Por que é que os grandes países de acolhimento deveriam ser incentivados a assumir a responsabilidade da União Europeia (UE) pela proteção dos refugiados, quando a própria UE se recusa a defender o direito de asilo no seu território?
É assim que termina o Joint Statement assinado por 95 ONG a 9 de julho de 2024. Essa é a pergunta que fica ao ler-se o comunicado que pede à nova liderança da UE que proteja o direito ao asilo, cessando as práticas do seu outsourcing em países terceiros.
Quando o primeiro caso de outsourcing do asilo chegou ao Tribunal Europeu de Direitos Humanos, em 2012, a resposta foi clara: um Estado Membro (EM) não pode fugir às responsabilidades internacionais invocando obrigações decorrentes de acordos com países terceiros. Reconhecendo que a única forma eficaz de pedir asilo na UE é em solo europeu, a viabilidade jurídica e prática do outsourcing é quase nula. Em 2018, a UE reiterou que o outsourcing do asilo é uma clara violação do direito da União Europeia e Internacional: como poderá a UE dizer que o direito ao asilo está assegurado em países terceiros, se o processo está fora do âmbito legislativo europeu e do escrutínio democrático que lhe é devido?
Contudo, hoje, não só vemos mais acordos a nascer entre EM e países terceiros, como estes acordos são apoiados pela UE, com fundos europeus. Assim, cumpre explicar por que razão o outsourcing do asilo não é viável, tirando lições de outros países que já o usam há bastante tempo, como a Austrália, Espanha e Estados Unidos.

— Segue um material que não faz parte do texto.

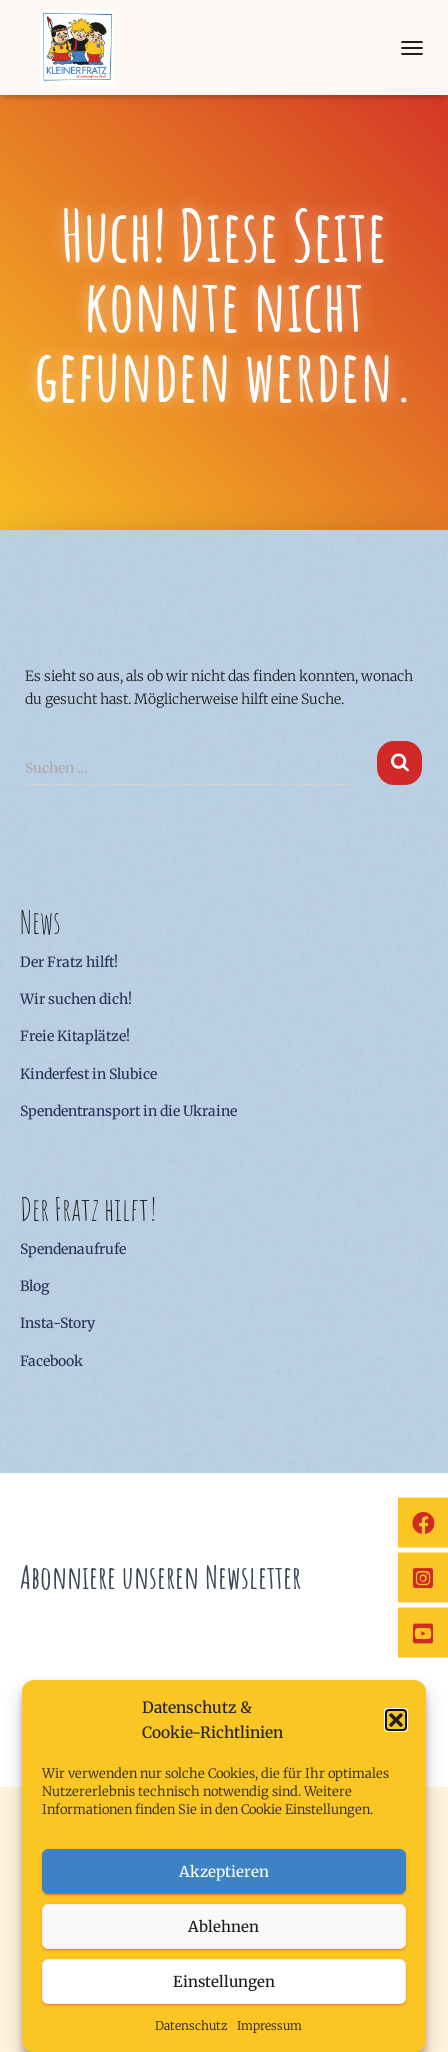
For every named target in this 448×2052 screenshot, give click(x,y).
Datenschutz (191, 2025)
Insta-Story (57, 1323)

Em primeiro lugar, falta de certeza legal. Qual o enquadramento jurídico? São campos de detenção ou campos de acolhimento de migrantes? Por quanto tempo são obrigados a permanecer nestes campos? Como podem contestar qualquer decisão sobre o seu caso? Qual o papel das agências europeias no escrutínio destes acordos?
Segundo, a falta de mecanismos de reinstalação. Não é suficiente celebrar acordos de externalização do asilo países terceiros, sem estabelecer mecanismos de reinstalação para os EM. Sendo o objetivo do outsourcing do asilo iniciar o processo num país terceiro, o objetivo final é terminá-lo num EM. Como vemos com o acordo UE-Turquia, os mecanismos de reinstalação não funcionam. Enquanto não existir um sistema asilo forte e comum a toda a UE, com vias migratórias legais e seguras que complementem a reinstalação, esta nunca irá funcionar – e, por isso, o outsourcing do asilo também não.
Terceiro: o custo. O Memorando de Entendimento Itália-Líbia até hoje custou à UE 42 milhões de euros; o Acordo UE-Egipto, vai custar à UE (entenda-se a todos os europeus), 7.4 mil milhões de euros, dos quais 200 milhões são destinados a questões migratórias. Países onde a tortura e o tratamento cruel e degradante são sistematicamente usados contra migrantes ou onde a pena de morte é permitida – e onde nada disto é segredo. Para além do custo elevado, estes acordos deixam a UE nas mãos destes Estados que instrumentalizam as pessoas migrantes como arma de negociação com a UE, como aconteceu com a Turquia.
Só se pode concluir pela ineficácia do outsourcing do asilo. Embora a retórica política seja recorrente atualmente, é sempre incompleta. A verdade é que, até se criarem e reforçarem as vias migratórias legais e seguras para se chegar à UE – como o visto humanitário – o número de chegadas irregulares irá sempre ser uma realidade, por muitos acordos que a UE faça ou por muitos milhões que atire para cima do problema.
* Os jesuítas em Portugal assumem a gestão editorial do Ponto SJ, mas os textos de opinião vinculam apenas os seus autores.